Prior to my discovery of some shocking official US government released footage, I have always been extremely skeptical about claims of extraterrestrial life. However, as someone who knows a lot about the organization of deep-states both present and historical, I am not surprised at all by cover-ups. When I saw the footage, I didn’t know what to believe anymore, so I picked up this book.
This book documents many eyewitness testimonies, mainly by various former military officials, of encounters with literal “unidentified flying objects” as well as encounters with supposed recovered alien technology. All of the encounters described are fascinating, although I am not sure that all are credible.

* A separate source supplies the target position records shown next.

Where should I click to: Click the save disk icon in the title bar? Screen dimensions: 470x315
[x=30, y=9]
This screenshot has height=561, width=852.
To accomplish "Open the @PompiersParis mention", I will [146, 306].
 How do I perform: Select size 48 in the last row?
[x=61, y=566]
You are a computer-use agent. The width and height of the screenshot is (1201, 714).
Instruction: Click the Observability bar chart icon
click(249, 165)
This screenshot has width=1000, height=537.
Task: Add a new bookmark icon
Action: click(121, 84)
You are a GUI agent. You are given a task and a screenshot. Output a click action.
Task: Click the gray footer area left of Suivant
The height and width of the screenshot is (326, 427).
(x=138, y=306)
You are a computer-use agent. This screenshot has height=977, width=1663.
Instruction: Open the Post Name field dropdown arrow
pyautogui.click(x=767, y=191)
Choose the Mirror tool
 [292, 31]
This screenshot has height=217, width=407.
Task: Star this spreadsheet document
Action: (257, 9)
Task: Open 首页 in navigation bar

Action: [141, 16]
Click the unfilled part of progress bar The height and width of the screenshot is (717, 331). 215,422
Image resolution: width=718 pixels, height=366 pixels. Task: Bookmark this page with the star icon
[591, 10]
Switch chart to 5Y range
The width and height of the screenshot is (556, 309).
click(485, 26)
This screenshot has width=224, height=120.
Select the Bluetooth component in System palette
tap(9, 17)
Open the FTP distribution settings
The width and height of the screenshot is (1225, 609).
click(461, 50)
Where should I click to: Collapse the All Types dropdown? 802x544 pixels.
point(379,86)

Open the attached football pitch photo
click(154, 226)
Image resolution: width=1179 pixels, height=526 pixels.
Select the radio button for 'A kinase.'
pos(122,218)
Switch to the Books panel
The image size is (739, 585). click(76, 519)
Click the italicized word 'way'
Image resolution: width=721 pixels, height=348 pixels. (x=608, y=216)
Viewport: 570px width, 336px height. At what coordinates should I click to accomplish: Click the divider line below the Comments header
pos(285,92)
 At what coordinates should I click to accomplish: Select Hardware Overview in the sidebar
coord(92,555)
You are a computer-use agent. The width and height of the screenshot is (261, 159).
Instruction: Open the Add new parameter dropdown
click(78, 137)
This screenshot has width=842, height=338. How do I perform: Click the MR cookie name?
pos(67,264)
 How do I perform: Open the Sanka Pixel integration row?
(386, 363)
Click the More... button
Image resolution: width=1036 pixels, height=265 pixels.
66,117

Some accounts seem extremely credible. For example, US pilot David Fravor who saw several UFOs in 2004 has a history of good behavior, and was able to film what he saw. At worst, he is honestly mistaken. Some of the people whose story he relates, such as former CIA agent Gordon Novel, were known compulsive liars. Others, such as retired rock star Tom DeLonge are plain weird.
I wish that Coulthart had more carefully vetted which incidents he chose to cover. Instead of covering as many recent UFO incidents as possible, he should have sorted out all of the ones which are possible scams.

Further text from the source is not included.